* **What to work on**
Only the pictures are dropped; the lines of the material that follow are returned exactly.

* **Record set**
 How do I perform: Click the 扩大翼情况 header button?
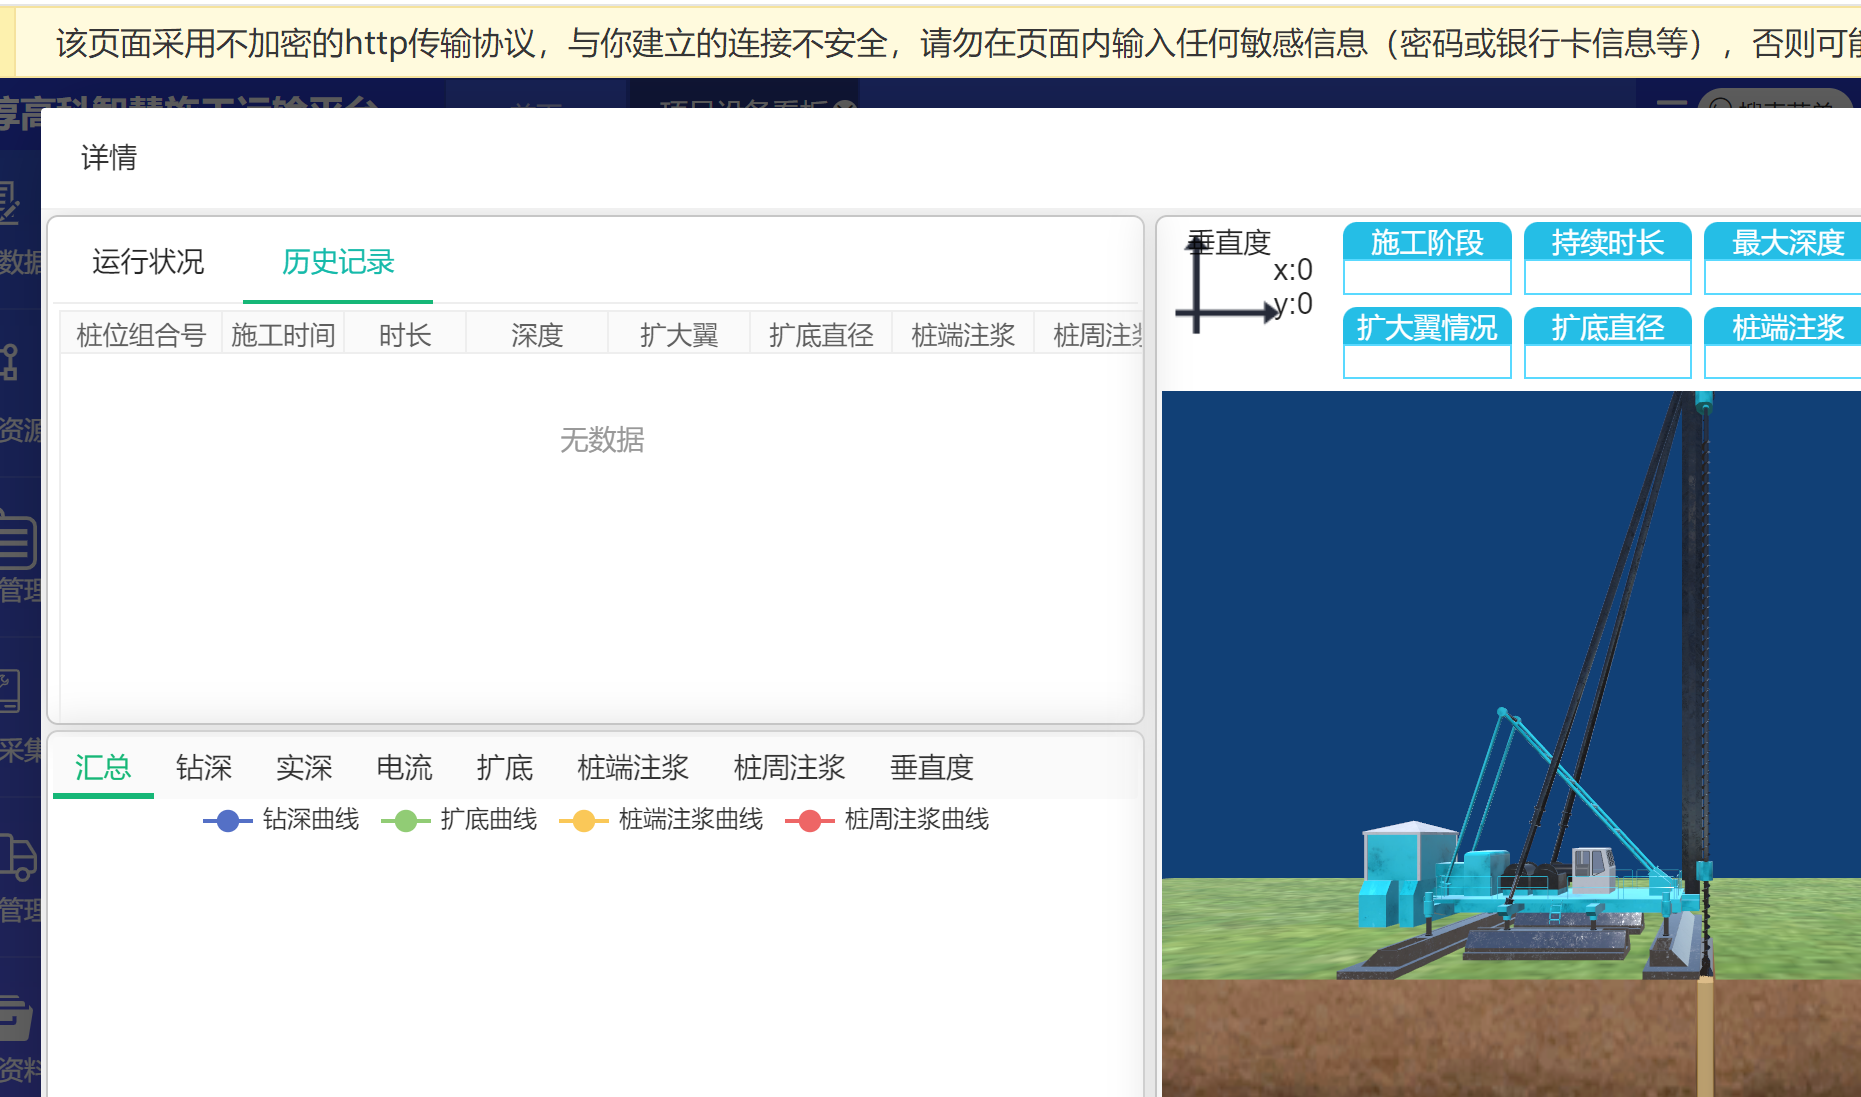pyautogui.click(x=1426, y=328)
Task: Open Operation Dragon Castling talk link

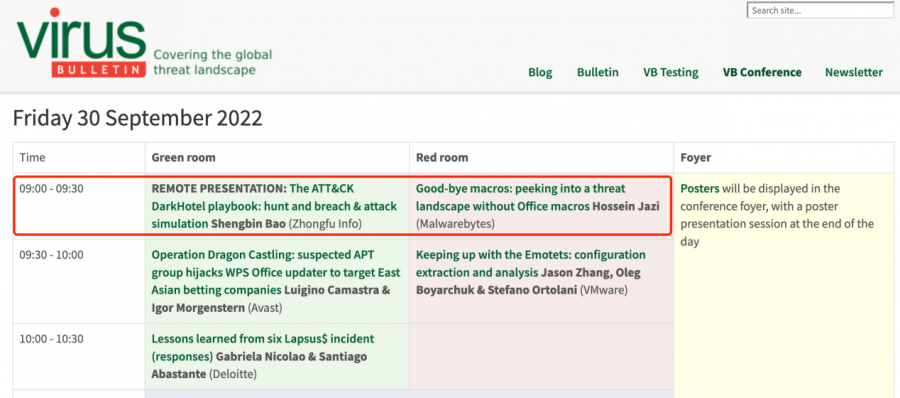Action: [x=276, y=272]
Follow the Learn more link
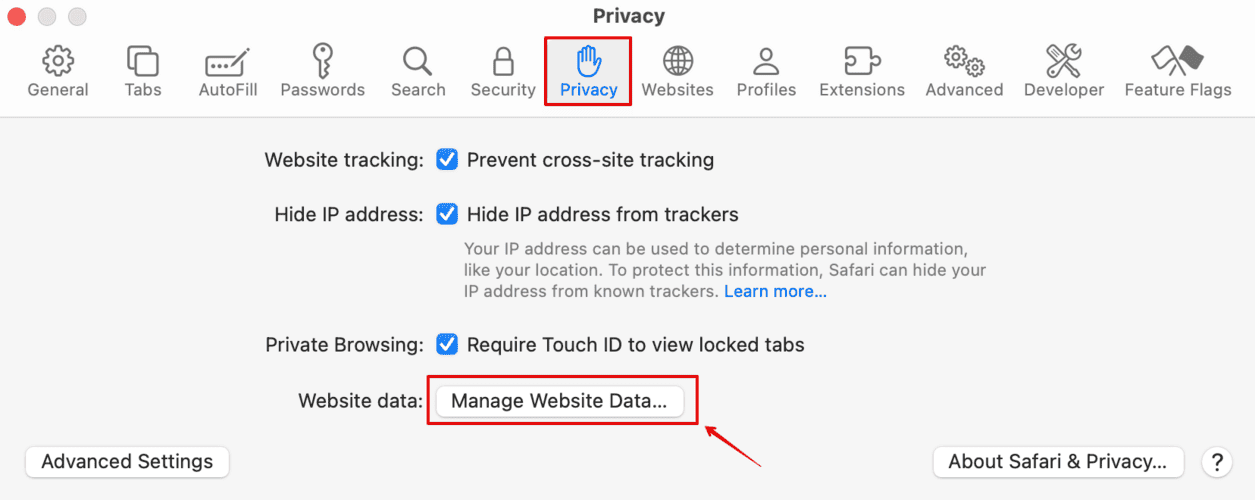1255x500 pixels. (x=775, y=292)
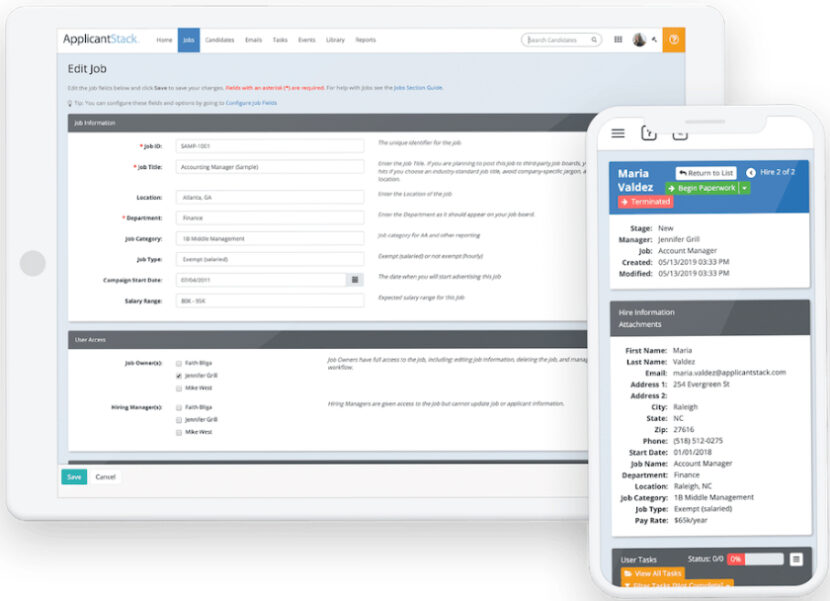Open the hamburger menu on the mobile view
The image size is (830, 601).
pyautogui.click(x=616, y=131)
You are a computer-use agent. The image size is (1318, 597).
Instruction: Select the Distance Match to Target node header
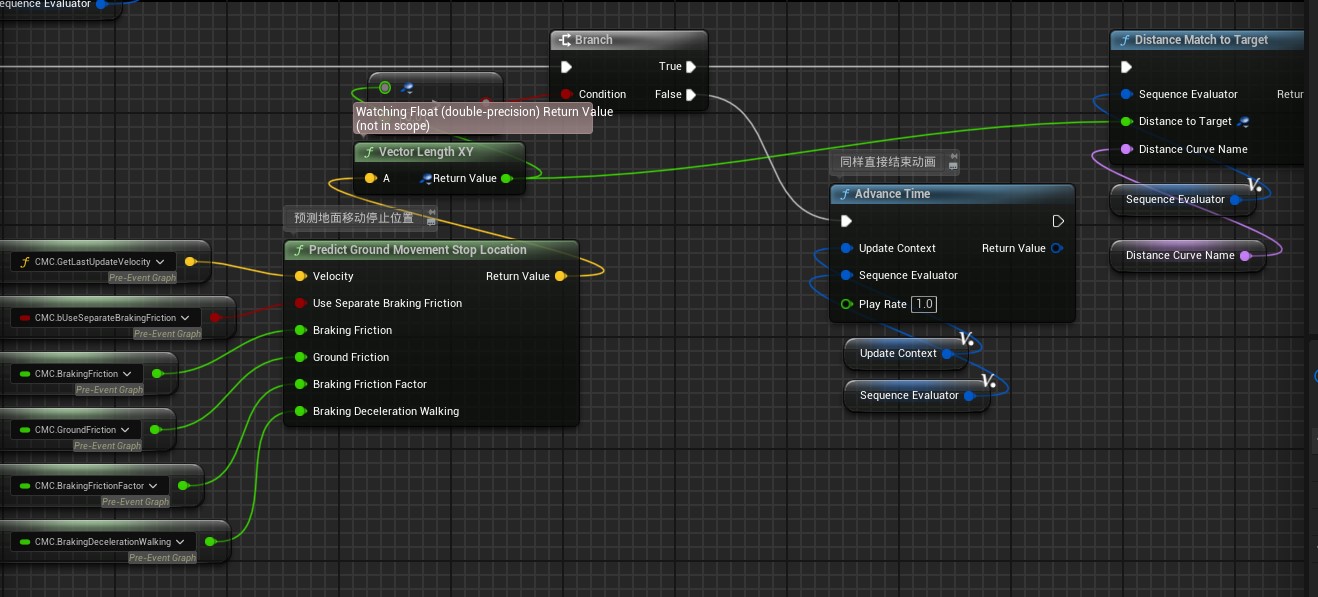coord(1200,40)
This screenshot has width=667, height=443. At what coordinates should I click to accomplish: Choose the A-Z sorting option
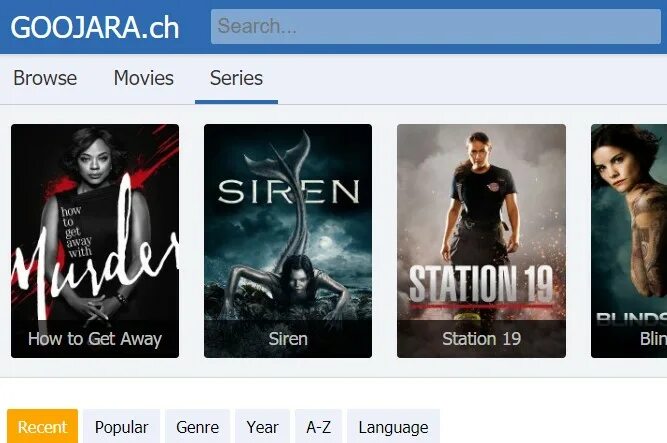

* **Exercise solution**
 How do I perform: Click the 扩大翼情况 header button?
pyautogui.click(x=1426, y=328)
Task: Open Operation Dragon Castling talk link

Action: [x=276, y=272]
Follow the Learn more link
1255x500 pixels. (x=775, y=292)
Open the hamburger menu on the mobile view
The image size is (830, 601).
pyautogui.click(x=616, y=131)
You are a computer-use agent. The image size is (1318, 597).
Instruction: Select the Distance Match to Target node header
coord(1200,40)
This screenshot has width=667, height=443. At what coordinates should I click to accomplish: Choose the A-Z sorting option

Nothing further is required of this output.